Monday, May 08, 2006

The Day After...Tomorrow

Sunday was a lazy, lazy day, with lots of sitting around in jammies, reading the paper:






Yes, I was reconstituted as a frog. Yes, I sit that way all the time. Yes, I'm weird.

There was a big nap involved in my afternoon, but in the evening we watched Rent. Now, since I had never seen the musical to begin with (I know, I know, it's almost sacrilege, but true), I was pretty much in for a treat. What I didn't know is that it would inspire a new song! Yay!

Where does your love go
When love dies
Is it in a place
I just can't find
Who can fill the vacancy
That's left behind
Where does your love go
When your love dies

Who will take the blame
Now that you have gone
Find another way
To carry on
How many sleepless nights will pass
Another dawn
Where does your love go
When your love's gone

Another beer, another cigarette
I'm trying to forget
What once was real; a disappearing act
Our fiction was a fact
That I believed
I was deceived
How was I to know you wouldn't stay with me
Forever

How do you let go of what's
In the past
Can you live each moment
as if the last
Who will keep the memories
From fading fast
Where does your love go
When your love's past

Where does your love go
When it's reached the end
Is it in some place
We can't comprehend
Why can't we go back in time and
Just pretend
That when your love's gone
It's not the end

Another beer, another cigarette
I'm trying to forget
What once was real; a disappearing act
The fiction was our fact
And I believed
I have been so deceived
How was I to know you weren't meant to stay
Forever

*and probably some sort of reprise/ending/thingy - don't have piano here, so working this all out in my head.
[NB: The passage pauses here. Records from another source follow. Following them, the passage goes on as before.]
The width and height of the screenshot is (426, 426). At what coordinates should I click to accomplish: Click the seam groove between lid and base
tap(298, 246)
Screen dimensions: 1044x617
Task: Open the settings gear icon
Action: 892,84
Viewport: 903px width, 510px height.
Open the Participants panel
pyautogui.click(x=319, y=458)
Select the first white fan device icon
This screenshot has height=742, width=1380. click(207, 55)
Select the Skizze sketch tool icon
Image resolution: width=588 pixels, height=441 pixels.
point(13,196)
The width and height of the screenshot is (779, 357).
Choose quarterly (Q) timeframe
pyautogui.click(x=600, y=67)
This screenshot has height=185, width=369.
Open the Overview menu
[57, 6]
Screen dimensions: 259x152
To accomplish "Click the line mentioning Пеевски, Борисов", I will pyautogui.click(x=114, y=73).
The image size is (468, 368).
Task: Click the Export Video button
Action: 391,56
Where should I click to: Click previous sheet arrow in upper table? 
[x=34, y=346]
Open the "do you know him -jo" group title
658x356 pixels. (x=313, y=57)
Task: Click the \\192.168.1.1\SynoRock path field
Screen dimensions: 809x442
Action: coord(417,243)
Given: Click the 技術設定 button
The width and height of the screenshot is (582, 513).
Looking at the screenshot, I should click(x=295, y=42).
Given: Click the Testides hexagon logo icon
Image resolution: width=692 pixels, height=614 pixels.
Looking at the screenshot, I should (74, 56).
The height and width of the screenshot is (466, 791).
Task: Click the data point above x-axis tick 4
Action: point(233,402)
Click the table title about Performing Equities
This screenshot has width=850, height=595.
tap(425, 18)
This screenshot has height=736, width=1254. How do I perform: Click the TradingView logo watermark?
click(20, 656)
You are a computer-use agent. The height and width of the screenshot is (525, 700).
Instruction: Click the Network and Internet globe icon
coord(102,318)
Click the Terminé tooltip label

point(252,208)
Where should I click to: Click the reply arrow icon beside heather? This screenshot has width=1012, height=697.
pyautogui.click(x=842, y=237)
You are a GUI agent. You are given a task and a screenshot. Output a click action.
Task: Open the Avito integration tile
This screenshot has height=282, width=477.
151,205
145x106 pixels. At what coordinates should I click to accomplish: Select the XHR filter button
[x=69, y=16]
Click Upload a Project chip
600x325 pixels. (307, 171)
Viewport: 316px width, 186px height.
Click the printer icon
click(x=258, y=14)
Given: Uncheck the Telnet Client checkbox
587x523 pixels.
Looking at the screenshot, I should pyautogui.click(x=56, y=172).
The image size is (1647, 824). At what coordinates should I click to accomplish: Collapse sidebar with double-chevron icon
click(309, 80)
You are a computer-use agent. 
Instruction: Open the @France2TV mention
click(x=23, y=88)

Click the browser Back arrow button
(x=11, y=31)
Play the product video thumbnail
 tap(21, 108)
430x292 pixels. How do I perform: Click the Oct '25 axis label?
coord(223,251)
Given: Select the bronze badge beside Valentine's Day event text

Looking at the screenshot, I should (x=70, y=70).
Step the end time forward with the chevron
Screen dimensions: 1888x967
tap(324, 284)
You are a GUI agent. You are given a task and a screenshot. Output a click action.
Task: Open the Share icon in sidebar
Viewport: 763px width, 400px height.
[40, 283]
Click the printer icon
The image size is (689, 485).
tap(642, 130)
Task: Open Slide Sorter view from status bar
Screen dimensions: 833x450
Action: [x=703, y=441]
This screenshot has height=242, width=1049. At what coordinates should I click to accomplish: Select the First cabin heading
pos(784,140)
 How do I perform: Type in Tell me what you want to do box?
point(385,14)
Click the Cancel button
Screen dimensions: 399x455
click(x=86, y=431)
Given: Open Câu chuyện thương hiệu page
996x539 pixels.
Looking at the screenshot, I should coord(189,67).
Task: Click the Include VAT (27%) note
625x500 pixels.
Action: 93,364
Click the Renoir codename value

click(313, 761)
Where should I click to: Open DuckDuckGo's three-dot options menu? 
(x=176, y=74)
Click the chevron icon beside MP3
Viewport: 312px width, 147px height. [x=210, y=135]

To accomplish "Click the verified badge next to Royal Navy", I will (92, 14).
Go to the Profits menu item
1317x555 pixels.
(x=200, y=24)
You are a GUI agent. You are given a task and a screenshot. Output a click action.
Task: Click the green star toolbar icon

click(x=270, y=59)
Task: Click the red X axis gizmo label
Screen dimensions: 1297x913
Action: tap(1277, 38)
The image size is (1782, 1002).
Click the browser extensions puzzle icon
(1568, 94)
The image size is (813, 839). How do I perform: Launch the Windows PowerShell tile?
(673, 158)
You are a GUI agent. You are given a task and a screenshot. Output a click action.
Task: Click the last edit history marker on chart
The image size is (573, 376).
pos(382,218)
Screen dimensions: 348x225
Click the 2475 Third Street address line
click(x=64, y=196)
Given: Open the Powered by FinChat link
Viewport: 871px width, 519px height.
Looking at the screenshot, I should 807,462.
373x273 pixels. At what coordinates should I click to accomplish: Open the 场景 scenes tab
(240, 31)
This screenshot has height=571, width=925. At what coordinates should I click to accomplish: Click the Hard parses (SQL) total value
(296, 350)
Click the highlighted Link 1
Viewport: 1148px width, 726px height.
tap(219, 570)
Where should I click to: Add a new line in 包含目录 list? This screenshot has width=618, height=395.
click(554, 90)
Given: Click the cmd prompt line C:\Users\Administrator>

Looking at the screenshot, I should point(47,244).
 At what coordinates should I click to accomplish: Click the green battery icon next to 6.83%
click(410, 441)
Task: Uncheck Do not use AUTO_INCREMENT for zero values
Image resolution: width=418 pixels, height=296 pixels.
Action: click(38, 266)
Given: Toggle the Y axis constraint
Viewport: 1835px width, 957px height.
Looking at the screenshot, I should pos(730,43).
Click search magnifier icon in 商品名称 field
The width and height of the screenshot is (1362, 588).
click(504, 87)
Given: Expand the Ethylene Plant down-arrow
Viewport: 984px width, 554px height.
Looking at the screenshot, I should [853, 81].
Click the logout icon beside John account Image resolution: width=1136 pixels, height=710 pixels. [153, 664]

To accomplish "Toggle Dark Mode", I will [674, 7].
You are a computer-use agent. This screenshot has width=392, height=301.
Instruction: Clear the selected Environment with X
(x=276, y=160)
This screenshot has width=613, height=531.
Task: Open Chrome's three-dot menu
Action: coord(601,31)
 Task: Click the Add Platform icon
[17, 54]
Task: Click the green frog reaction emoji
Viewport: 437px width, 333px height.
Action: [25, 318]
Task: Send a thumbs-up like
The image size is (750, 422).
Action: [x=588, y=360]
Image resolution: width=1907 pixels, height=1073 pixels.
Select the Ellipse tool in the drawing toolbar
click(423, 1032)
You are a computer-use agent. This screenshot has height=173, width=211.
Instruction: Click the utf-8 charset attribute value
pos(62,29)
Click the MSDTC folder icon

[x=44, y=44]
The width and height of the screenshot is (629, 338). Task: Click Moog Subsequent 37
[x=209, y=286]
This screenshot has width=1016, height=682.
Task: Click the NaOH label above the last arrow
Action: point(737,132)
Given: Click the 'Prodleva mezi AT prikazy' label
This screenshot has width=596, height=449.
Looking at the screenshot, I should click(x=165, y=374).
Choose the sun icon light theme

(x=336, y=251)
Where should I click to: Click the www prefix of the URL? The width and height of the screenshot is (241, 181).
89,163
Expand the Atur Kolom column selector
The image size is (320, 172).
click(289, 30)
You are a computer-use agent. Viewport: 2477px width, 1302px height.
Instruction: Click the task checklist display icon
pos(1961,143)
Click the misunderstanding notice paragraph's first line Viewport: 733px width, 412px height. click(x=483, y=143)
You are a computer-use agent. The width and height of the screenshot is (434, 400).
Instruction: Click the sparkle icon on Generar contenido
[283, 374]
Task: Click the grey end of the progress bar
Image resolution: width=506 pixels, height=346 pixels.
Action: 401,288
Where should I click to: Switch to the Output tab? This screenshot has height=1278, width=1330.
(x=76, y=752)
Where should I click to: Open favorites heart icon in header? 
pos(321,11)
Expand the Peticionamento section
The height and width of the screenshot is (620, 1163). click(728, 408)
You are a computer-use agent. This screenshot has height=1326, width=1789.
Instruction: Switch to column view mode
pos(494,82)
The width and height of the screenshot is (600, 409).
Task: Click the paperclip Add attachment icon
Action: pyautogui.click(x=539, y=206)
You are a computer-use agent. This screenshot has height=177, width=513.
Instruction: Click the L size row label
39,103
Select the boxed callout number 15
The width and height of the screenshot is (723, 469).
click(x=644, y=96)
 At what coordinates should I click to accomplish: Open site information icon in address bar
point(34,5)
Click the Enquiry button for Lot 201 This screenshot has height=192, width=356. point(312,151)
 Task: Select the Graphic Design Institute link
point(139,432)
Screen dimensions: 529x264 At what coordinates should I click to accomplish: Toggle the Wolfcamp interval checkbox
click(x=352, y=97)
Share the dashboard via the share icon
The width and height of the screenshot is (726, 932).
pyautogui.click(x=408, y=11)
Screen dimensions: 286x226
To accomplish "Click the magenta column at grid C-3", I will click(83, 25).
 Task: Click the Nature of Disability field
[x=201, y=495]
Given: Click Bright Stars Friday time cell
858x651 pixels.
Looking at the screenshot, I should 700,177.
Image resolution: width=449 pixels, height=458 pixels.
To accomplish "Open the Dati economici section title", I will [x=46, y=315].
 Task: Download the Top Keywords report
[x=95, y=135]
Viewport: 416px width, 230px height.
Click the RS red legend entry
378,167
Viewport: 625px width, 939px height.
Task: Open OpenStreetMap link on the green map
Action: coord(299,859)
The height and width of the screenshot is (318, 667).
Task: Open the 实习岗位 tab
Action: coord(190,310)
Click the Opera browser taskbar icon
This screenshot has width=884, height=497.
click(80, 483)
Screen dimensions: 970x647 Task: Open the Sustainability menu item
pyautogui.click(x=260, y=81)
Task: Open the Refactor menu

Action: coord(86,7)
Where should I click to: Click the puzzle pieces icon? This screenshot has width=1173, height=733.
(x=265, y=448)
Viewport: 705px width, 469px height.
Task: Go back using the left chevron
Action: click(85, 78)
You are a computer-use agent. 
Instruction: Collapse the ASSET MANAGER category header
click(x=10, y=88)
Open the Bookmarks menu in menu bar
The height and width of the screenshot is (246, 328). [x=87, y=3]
The inspiration came from [SPOILER ALERT: if you haven't seen RENT or La Boheme or Moulin Rouge or any other number of permutations of this story line, stop reading this post NOW!] the sequence where Angel dies and Collins is left behind, alone. I just thought it was a really powerful idea: what happens to your feelings/emotions when the object of them is gone. It doesn't necessarily have to apply to death, but that's at least where this particular POV came from.

This is only the first pass at these lyrics, by the way. I'm sure I'll post this and then look at it in two days and scream my bloody head off.

1 What'd you say?

Blogger Unknown said...

That last part of the song is my favorite bit. "The fiction was our fact." I know I'm bound to say it, but it's Costellian in its simple irony. This song is going to be a slow, nagging burn and I can't wait to hear it.